Microsoft processa criadores de phishings que imitam Hotmail e MSN
Por Jeremy Kirk, para o IDG Now!*
Publicada em 22 de novembro de 2006 às 16h00
Londres - Empresa processa 129 usuários na Europa e no Oriente Médio acusados de forjarem páginas falsas para roubar dados confidenciais de vítimas.
A Microsoft iniciou 97 processos pela Europa e o Oriente Médio após oito meses de investigações em páginas fraudulentas, com cerca de 32 ações adicionais iniciados em cooperação com autoridades legais, disse a companhia nesta quarta-feira (22/11).
Todos os casos são contras usuários que tentaram capturar dados de log-in e senhas de usuários ao construir páginas de autenticação fraudulentas do Hotmail e do MSN.com, disse Jean-Christophe Le Toquin, advogado da Microsoft.
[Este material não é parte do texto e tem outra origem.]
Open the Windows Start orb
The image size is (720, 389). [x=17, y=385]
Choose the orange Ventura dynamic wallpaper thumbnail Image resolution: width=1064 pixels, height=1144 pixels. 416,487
Foram investigados um total de 253 sites, disse ele.
O programa Global Phishing Enforcement da Microsoft, iniciado em março, tem como objetivo combater páginas falsas construídas por criminosos tentando obter informações financeiras ou senhas ao enganar usuários, no tipo de golpe conhecido como "phishing".
A companhia usa tecnologia própria para vasculhar a internet e encontrar sites suspeitos, disse Le Toquin.
Uma vez com o site identificado, a Microsoft pode iniciar uma reclamação criminal ou repassar a informação para o promotor público, dependendo da legislação do país em que a página está hospedada, disse Le Toquin.
Entre países, a Turquia lidera os processos com 50 ações criminais, seguida pela Alemanha (28) e pela França (11). Ações ainda foram iniciadas nos Emirados Árabes Unidos, Itália, Marrocos, Holanda e Reino Unido.
A Microsoft já entrou em acordo com quatro "phishers", todos homens com idades entre 16 e 20 anos, na França e na Noruega, revelou o executivo. Cada um dos acusados na França pagaram à Microsoft 2 mil euros, multa considerada proporcional às suas ações, segundo a empresa.
Muitos dos sites falsos foram criados por phishers para enganar usuários para que divulgassem suas credenciais, analisou Le Toquin. Os phishers também tentariam enganar seus amigos com páginas falsas por links enviados em mensageiros instantâneos, disse ele.
A proposta era "dominar a conta da vítima", segundo o executivo.
A Microsoft não disse se continuará sua investigação, particularmente focada em sites de phishing conectados a atividades crackers mais sofisticadas, disse Le Toquin.